§ PROBLEM DESCRIPTION
Exactly and in full, give the records again.

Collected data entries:
************

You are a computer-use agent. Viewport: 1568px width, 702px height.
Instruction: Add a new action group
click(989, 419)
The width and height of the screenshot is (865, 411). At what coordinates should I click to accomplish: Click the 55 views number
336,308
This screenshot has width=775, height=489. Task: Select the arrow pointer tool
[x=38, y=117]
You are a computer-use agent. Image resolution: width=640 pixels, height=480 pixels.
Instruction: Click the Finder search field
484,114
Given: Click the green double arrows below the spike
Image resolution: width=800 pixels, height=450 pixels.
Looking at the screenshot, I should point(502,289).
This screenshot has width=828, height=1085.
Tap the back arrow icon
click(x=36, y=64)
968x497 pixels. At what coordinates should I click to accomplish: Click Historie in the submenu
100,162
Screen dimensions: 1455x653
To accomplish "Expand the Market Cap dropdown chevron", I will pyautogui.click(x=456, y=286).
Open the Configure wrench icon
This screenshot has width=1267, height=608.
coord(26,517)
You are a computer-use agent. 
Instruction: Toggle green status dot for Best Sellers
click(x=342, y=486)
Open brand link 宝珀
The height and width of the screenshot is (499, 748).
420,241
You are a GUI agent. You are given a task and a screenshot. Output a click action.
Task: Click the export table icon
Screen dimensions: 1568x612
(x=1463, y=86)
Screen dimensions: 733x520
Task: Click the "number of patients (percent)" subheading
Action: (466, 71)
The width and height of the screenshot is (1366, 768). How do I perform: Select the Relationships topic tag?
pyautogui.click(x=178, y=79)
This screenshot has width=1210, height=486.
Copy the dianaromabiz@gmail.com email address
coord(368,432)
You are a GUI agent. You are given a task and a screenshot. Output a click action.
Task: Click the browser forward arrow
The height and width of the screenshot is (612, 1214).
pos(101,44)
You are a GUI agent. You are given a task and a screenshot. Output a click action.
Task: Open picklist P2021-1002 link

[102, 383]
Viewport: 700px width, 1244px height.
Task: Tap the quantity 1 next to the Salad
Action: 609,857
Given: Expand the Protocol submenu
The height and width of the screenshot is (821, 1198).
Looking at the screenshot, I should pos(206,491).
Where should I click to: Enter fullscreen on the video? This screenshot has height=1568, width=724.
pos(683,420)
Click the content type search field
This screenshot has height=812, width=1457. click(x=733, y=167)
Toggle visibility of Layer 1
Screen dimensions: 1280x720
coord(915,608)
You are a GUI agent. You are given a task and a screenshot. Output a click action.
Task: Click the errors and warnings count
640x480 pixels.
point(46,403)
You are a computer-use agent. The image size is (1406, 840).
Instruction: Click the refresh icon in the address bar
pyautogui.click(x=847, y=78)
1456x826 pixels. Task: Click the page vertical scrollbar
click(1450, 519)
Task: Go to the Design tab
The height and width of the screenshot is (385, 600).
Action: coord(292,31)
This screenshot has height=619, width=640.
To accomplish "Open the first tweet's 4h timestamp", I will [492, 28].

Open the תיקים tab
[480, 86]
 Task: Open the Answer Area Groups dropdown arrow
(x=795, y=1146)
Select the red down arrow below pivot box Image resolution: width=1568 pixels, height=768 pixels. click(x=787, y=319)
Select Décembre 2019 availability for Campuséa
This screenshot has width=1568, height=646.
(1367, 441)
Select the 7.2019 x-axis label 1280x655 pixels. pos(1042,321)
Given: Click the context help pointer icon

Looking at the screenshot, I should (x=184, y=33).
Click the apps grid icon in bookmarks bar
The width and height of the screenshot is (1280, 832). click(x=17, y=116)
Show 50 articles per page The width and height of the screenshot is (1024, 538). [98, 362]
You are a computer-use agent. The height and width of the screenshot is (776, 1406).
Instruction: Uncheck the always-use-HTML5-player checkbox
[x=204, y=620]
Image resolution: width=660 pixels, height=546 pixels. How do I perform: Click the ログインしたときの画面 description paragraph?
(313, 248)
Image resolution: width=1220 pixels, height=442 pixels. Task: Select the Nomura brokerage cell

************

§ THE COMPLETED TASK
You are a computer-use agent. Viewport: 1568px width, 702px height.
Instruction: Add a new action group
click(989, 419)
The width and height of the screenshot is (865, 411). At what coordinates should I click to accomplish: Click the 55 views number
336,308
This screenshot has width=775, height=489. Task: Select the arrow pointer tool
[x=38, y=117]
You are a computer-use agent. Image resolution: width=640 pixels, height=480 pixels.
Instruction: Click the Finder search field
484,114
Given: Click the green double arrows below the spike
Image resolution: width=800 pixels, height=450 pixels.
Looking at the screenshot, I should point(502,289).
This screenshot has width=828, height=1085.
Tap the back arrow icon
click(x=36, y=64)
968x497 pixels. At what coordinates should I click to accomplish: Click Historie in the submenu
100,162
Screen dimensions: 1455x653
To accomplish "Expand the Market Cap dropdown chevron", I will pyautogui.click(x=456, y=286).
Open the Configure wrench icon
This screenshot has width=1267, height=608.
coord(26,517)
You are a computer-use agent. 
Instruction: Toggle green status dot for Best Sellers
click(x=342, y=486)
Open brand link 宝珀
The height and width of the screenshot is (499, 748).
420,241
You are a GUI agent. You are given a task and a screenshot. Output a click action.
Task: Click the export table icon
Screen dimensions: 1568x612
(x=1463, y=86)
Screen dimensions: 733x520
Task: Click the "number of patients (percent)" subheading
Action: (466, 71)
The width and height of the screenshot is (1366, 768). How do I perform: Select the Relationships topic tag?
pyautogui.click(x=178, y=79)
This screenshot has width=1210, height=486.
Copy the dianaromabiz@gmail.com email address
coord(368,432)
You are a GUI agent. You are given a task and a screenshot. Output a click action.
Task: Click the browser forward arrow
The height and width of the screenshot is (612, 1214).
pos(101,44)
You are a GUI agent. You are given a task and a screenshot. Output a click action.
Task: Open picklist P2021-1002 link

[102, 383]
Viewport: 700px width, 1244px height.
Task: Tap the quantity 1 next to the Salad
Action: 609,857
Given: Expand the Protocol submenu
The height and width of the screenshot is (821, 1198).
Looking at the screenshot, I should pos(206,491).
Where should I click to: Enter fullscreen on the video? This screenshot has height=1568, width=724.
pos(683,420)
Click the content type search field
This screenshot has height=812, width=1457. click(x=733, y=167)
Toggle visibility of Layer 1
Screen dimensions: 1280x720
coord(915,608)
You are a GUI agent. You are given a task and a screenshot. Output a click action.
Task: Click the errors and warnings count
640x480 pixels.
point(46,403)
You are a computer-use agent. The image size is (1406, 840).
Instruction: Click the refresh icon in the address bar
pyautogui.click(x=847, y=78)
1456x826 pixels. Task: Click the page vertical scrollbar
click(1450, 519)
Task: Go to the Design tab
The height and width of the screenshot is (385, 600).
Action: coord(292,31)
This screenshot has height=619, width=640.
To accomplish "Open the first tweet's 4h timestamp", I will [492, 28].

Open the תיקים tab
[480, 86]
 Task: Open the Answer Area Groups dropdown arrow
(x=795, y=1146)
Select the red down arrow below pivot box Image resolution: width=1568 pixels, height=768 pixels. click(x=787, y=319)
Select Décembre 2019 availability for Campuséa
This screenshot has width=1568, height=646.
(1367, 441)
Select the 7.2019 x-axis label 1280x655 pixels. pos(1042,321)
Given: Click the context help pointer icon

Looking at the screenshot, I should (x=184, y=33).
Click the apps grid icon in bookmarks bar
The width and height of the screenshot is (1280, 832). click(x=17, y=116)
Show 50 articles per page The width and height of the screenshot is (1024, 538). [98, 362]
You are a computer-use agent. The height and width of the screenshot is (776, 1406).
Instruction: Uncheck the always-use-HTML5-player checkbox
[x=204, y=620]
Image resolution: width=660 pixels, height=546 pixels. How do I perform: Click the ログインしたときの画面 description paragraph?
(313, 248)
Image resolution: width=1220 pixels, height=442 pixels. Task: Select the Nomura brokerage cell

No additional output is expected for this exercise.